Este documentário, dirigido por Belisario Franca, não tem como objeto o conflito como um todo, fazendo um recorte em torno da narrativa dos soldados recrutas de baixa patente, da própria região, que foram convocados pelo Exército Militar para atuar no combate: homens de baixa instrução que, segundo eles próprios, alistaram-se para receber um certificado, no que servir ao exército era considerado uma honra, mas que, ao serem convocados para a missão, totalmente desinformados e despreparados, foram atirados a uma situação de “um laboratório das experiências humanas mais radicais”, como é dito em certo momento do filme.
O filme tem início com tomadas da região junto a relatos em off, o que funciona como um prólogo, até o momento em que a câmera surge em quadro e conhecemos, objetivamente, os ex-soldados, agora sexagenários, que vão compartilhar suas histórias e impressões do que viveram no conflito. Seus depoimentos compõem a espinha dorsal do filme e, à medida em que este caminha, vamos conhecendo individualmente aqueles personagens. Isso se deve a uma eficiente montagem alternada e à disposição de expressão dos entrevistados, que não se privam de falar sobre nenhum assunto – e certos relatos envolvendo tortura interna são particularmente impactantes.
O realizador segue entremeando as entrevistas com imagens da natureza local, florestas e rios – imagens que recebem um tratamento visual escurecido e sombrio; ou seja, o que se pretende não é ressaltar a beleza natural da paisagem, mas evidenciar aquele espaço como palco para as situações de barbárie que estão sendo contadas. A trilha sonora de arranjos soturnos também busca contribuir para este efeito. É uma forma de dar um acompanhamento atmosférico aos depoimentos, o que é feito de forma bem dosada e sutil, sem ofuscar as vozes depoentes – e veja que até mesmo fotos de arquivo são mostradas com parcimônia.

Dados registrados

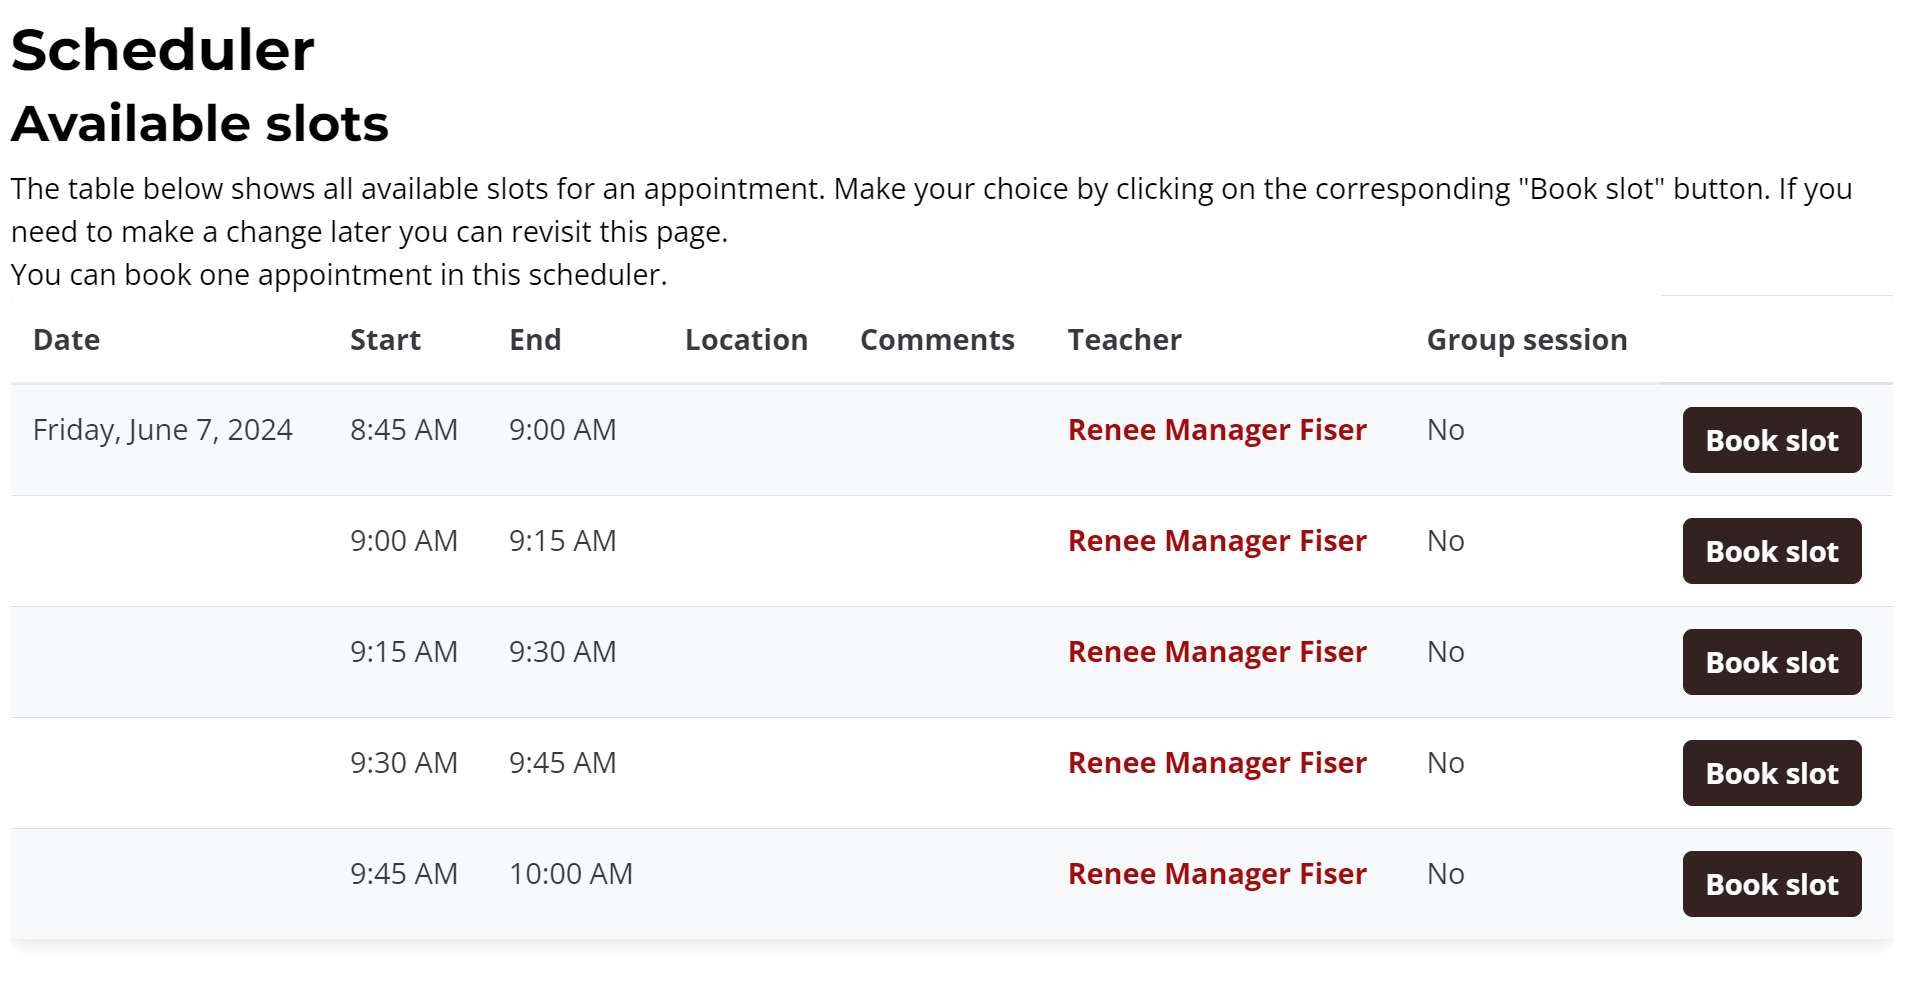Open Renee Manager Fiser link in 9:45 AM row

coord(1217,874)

Objetivo do exercício
No texto selecionado, reescreva tudo desde "Este documentário, dirigido" até "momento do filme.", trocando "documentário" por "longa-metragem".

Solução do exercício
Este longa-metragem, dirigido por Belisario Franca, não tem como objeto o conflito como um todo, fazendo um recorte em torno da narrativa dos soldados recrutas de baixa patente, da própria região, que foram convocados pelo Exército Militar para atuar no combate: homens de baixa instrução que, segundo eles próprios, alistaram-se para receber um certificado, no que servir ao exército era considerado uma honra, mas que, ao serem convocados para a missão, totalmente desinformados e despreparados, foram atirados a uma situação de “um laboratório das experiências humanas mais radicais”, como é dito em certo momento do filme.